* [Task brief]:
Output as a numbered list every line from the one containing "Given: Go to Data Sources in sidebar" down to the one containing "tap(104, 109)", both included, and omit any blank lines.

* [Item position entries]:

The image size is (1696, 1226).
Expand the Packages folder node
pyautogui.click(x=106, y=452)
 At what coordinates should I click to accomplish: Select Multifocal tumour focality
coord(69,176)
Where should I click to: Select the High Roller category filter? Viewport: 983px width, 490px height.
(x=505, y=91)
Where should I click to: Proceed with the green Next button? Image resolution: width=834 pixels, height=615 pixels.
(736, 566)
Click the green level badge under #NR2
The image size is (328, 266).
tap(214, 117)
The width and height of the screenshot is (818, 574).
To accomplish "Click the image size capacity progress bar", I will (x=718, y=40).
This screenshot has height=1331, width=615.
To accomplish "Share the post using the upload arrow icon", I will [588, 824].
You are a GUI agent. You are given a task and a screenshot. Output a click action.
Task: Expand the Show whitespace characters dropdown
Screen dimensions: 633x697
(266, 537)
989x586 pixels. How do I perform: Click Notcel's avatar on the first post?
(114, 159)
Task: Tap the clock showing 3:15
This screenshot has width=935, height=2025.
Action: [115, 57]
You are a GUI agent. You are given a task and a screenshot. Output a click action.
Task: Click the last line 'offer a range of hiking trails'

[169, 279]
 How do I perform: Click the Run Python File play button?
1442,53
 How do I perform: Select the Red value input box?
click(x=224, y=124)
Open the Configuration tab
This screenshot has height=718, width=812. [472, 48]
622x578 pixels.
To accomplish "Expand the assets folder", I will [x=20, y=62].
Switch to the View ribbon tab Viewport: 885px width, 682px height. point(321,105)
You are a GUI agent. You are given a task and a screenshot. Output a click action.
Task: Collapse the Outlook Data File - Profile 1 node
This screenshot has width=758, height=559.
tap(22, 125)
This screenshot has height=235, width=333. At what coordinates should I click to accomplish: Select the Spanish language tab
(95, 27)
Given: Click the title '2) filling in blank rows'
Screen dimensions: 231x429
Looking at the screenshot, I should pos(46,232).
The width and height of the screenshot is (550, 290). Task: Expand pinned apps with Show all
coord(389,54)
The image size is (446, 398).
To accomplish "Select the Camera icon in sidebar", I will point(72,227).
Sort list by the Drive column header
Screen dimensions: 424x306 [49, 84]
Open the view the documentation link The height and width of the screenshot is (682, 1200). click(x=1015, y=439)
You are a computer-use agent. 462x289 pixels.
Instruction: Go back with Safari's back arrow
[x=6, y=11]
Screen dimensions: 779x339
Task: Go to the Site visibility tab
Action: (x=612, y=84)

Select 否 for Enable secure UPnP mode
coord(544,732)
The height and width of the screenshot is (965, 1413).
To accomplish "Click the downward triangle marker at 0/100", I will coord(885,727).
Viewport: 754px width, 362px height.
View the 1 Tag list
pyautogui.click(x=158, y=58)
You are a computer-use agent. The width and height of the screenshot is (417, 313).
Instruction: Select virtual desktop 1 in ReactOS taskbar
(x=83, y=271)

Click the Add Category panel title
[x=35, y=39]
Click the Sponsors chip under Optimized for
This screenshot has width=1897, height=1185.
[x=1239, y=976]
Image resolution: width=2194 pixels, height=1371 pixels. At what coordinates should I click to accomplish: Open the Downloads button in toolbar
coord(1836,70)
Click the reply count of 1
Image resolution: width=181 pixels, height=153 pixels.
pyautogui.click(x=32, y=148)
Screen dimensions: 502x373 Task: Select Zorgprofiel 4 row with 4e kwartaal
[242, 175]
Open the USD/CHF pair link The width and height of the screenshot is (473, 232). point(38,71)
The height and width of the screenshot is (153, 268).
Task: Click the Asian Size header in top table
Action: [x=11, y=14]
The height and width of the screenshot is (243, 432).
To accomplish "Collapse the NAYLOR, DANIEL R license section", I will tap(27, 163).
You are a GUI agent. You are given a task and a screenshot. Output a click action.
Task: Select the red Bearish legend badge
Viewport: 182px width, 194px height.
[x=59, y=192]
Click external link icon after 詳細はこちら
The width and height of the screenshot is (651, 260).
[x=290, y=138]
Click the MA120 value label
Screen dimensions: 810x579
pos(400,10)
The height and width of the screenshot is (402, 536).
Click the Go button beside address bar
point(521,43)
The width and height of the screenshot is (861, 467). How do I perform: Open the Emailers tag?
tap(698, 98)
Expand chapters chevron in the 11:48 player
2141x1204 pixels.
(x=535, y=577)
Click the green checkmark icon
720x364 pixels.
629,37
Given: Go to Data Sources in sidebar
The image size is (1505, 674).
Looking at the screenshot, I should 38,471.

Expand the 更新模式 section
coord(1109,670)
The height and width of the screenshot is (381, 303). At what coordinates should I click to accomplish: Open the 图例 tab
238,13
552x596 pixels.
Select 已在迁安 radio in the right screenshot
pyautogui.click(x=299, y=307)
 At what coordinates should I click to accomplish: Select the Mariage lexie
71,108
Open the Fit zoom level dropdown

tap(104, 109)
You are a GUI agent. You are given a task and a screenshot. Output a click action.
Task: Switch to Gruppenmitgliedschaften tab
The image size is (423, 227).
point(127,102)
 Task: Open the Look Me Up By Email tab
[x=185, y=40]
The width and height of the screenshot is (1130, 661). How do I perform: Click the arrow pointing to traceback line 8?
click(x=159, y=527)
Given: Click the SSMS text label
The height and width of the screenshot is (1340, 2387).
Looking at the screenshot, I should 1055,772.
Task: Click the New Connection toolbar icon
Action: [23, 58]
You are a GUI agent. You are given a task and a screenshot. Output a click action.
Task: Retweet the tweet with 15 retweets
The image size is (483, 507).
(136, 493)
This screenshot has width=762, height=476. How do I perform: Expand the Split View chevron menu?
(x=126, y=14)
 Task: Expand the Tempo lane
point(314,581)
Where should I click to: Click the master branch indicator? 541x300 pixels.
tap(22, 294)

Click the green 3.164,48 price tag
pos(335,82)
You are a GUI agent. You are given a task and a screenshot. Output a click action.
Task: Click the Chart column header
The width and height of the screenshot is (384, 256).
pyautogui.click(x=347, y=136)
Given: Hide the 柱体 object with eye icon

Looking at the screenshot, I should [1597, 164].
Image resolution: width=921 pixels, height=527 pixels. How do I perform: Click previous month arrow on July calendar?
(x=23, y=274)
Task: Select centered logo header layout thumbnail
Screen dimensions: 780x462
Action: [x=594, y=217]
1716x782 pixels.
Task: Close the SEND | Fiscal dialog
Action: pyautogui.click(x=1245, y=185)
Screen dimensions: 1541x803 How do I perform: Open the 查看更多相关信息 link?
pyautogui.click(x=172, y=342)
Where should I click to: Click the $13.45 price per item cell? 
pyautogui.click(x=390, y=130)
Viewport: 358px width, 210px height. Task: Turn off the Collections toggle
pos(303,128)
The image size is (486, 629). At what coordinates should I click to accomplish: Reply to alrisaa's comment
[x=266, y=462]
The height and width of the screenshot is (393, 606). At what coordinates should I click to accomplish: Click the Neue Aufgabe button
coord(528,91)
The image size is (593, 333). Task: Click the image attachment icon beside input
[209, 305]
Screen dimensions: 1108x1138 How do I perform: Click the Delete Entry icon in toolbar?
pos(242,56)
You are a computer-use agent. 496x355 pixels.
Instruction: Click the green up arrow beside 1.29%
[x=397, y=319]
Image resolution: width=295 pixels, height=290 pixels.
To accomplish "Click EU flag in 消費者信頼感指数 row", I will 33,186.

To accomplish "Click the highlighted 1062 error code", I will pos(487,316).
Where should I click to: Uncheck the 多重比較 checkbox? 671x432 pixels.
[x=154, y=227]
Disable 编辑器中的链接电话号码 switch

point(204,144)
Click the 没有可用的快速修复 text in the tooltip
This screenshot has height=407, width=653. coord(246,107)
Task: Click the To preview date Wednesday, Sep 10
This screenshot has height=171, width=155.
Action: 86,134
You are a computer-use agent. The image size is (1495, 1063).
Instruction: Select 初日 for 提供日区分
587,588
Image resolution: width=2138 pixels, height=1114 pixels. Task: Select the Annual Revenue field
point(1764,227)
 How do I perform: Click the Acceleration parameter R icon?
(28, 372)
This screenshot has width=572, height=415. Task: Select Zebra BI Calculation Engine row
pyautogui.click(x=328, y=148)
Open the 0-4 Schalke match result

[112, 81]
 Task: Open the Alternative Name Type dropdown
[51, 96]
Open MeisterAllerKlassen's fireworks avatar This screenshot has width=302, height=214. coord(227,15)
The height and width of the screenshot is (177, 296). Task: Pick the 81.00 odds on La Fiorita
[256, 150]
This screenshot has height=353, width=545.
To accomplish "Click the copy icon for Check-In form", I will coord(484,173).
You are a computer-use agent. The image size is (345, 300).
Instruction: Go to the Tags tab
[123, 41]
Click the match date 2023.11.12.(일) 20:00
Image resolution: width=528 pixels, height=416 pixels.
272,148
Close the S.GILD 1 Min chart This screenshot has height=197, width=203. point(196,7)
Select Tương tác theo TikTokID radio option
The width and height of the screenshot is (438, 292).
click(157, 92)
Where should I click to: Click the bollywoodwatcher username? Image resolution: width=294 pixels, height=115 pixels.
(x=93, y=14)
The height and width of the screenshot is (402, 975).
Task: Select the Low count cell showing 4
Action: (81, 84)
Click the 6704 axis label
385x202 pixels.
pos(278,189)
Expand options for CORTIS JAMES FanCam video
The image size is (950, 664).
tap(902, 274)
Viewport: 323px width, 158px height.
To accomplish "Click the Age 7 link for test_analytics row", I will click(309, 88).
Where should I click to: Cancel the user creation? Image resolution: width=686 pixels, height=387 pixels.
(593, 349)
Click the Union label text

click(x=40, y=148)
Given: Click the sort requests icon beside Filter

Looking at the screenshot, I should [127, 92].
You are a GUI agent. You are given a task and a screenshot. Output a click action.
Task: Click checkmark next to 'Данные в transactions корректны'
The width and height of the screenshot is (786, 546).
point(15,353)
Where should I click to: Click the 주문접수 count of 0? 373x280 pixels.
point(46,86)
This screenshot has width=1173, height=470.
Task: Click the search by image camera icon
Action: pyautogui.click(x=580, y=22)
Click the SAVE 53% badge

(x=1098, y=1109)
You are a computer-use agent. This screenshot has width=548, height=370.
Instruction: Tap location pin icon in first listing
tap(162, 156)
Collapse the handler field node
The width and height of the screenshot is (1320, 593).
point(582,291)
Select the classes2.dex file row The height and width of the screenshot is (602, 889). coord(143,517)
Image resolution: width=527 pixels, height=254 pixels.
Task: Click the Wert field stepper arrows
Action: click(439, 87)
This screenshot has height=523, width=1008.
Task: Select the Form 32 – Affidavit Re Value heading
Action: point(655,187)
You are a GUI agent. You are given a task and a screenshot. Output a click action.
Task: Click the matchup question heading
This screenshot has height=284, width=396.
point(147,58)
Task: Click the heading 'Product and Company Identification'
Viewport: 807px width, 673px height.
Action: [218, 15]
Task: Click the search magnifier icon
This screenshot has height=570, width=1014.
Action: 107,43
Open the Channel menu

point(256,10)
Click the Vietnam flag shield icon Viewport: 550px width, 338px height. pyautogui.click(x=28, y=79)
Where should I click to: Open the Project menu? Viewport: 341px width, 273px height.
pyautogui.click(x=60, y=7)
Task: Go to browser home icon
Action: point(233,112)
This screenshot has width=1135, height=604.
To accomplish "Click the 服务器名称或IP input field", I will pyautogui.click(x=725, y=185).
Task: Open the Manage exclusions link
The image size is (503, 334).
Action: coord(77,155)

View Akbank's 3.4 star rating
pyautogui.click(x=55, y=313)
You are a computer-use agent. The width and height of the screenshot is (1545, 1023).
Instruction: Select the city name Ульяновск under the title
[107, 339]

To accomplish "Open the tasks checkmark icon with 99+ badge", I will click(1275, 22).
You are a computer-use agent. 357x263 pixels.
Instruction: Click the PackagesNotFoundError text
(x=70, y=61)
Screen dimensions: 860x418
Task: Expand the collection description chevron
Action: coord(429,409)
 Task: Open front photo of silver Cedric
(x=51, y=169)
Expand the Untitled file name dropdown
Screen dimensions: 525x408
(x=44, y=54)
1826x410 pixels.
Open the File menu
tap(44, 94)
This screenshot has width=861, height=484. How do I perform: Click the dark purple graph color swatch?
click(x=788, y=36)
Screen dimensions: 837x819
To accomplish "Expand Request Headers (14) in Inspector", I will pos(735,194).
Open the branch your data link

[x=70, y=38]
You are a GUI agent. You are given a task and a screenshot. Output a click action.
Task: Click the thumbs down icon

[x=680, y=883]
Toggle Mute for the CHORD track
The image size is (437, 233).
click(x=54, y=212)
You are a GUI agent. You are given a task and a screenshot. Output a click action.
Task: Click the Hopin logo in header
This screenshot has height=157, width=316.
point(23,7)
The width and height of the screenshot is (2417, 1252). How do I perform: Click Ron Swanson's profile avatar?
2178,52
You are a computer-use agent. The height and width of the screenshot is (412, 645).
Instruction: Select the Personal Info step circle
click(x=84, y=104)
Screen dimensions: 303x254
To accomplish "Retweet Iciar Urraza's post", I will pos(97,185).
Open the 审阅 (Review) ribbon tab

* [The answer]:
1. Given: Go to Data Sources in sidebar
2. The image size is (1505, 674).
3. Looking at the screenshot, I should 38,471.
4. Expand the 更新模式 section
5. coord(1109,670)
6. The height and width of the screenshot is (381, 303). At what coordinates should I click to accomplish: Open the 图例 tab
7. 238,13
8. 552x596 pixels.
9. Select 已在迁安 radio in the right screenshot
10. pyautogui.click(x=299, y=307)
11.  At what coordinates should I click to accomplish: Select the Mariage lexie
12. 71,108
13. Open the Fit zoom level dropdown
14. tap(104, 109)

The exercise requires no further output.